Success is a Journey Towards Mastery: How does RA build Faculty Leaders?

 Shawn Fredericking, Yuba College (Language Arts)

As a member of the Reading Apprenticeship Project Community, I have participated in two winter conferences, a six-week online course, a two day workshop (held at our college campus), LINKS V in Fresno (as a presenter), and the summer 2012 Leadership Community of Practice.  I also had the opportunity to co-facilitate a one day Reading Apprenticeship workshop at Diablo Valley College this fall.  All of these activities have been extremely meaningful, giving me myriad immediately applicable resources and valuable learning experiences.
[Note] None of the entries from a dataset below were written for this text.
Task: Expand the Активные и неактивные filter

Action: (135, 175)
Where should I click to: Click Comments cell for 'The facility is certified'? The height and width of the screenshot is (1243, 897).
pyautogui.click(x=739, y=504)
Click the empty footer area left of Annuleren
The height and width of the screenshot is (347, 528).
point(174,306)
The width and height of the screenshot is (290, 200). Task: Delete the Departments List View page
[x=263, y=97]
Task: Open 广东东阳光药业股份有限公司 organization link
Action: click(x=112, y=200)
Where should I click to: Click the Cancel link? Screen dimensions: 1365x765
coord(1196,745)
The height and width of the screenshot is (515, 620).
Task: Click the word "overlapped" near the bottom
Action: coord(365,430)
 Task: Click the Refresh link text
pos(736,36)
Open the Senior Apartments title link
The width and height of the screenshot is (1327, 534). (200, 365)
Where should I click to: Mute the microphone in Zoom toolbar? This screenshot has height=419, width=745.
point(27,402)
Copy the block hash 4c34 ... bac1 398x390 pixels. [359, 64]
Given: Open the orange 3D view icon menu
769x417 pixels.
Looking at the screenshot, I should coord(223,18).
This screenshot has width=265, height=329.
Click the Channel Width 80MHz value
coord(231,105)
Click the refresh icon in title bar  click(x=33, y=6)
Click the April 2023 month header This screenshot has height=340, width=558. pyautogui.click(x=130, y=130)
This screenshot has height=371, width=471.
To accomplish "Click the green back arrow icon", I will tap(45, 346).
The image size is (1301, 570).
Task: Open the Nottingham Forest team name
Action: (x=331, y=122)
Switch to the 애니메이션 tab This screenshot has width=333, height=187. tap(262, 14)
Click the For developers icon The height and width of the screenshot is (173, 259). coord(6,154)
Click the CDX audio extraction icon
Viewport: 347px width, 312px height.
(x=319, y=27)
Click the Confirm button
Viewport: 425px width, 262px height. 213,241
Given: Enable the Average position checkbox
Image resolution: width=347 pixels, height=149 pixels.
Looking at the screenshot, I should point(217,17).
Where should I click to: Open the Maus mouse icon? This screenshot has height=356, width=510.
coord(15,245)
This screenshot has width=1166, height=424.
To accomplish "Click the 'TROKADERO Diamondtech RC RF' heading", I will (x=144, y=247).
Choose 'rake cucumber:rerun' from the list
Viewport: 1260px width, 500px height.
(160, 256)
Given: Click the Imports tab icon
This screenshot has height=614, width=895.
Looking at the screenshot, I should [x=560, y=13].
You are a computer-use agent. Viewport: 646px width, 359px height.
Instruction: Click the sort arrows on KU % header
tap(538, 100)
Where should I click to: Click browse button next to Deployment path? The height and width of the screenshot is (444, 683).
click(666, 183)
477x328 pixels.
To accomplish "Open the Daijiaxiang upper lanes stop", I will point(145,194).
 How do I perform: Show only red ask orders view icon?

Being involved in the Reading Apprenticeship Project has afforded me:

  • Access to habits of mind and practices that help me to support my students in reading and learning, thereby increasing student academic success
  • Tools to help me assess my teaching methodologies
  • Tools to help me assess the learning of students in my classrooms
  • Written materials and books to support me in becoming a more effective teacher and learner
  • Learning experiences and ongoing support for my Reading Apprenticeship leadership endeavors, which will be extremely valuable in Yuba College’s quest to increase student success
  • Significant support for several English faculty members (including myself) who are in the process of accelerating our developmental English sequence, which calls for increased academic challenges and increased student support
  • Connection to and support from like-minded colleagues throughout California

I have used the above resources to:

  • Infuse my curriculum with the Reading Apprenticeship Framework, which demystifies effective academic reading processes for my students
  • Support other faculty at my college in their RA endeavors through both formal meetings (FIGS) and informal conversations
  • Present the RA framework to language arts tutors and help them to use the framework in their work with students
  • Support (both with small groups and individuals) students who come into our Writing and Language Development Center

Because of 3CSN, I have not only become a more effective teacher, but I am also learning how to make a difference as a leader. I am learning how to help my colleagues think about and implement evidence-based methodologies and habits of mind that will increase student success.

I have learned that “success” is a never-ending, recursive journey—of perpetual reflection and adjustment—toward mastery. Daniel H. Pink describes mastery as “the desire to get better and better at something that matters” but also “an asymptote toward which [we are] for ever approaching without ever quite reaching it.” So, my work with 3CSN has confirmed that “success” is a journey toward mastery, not an end point.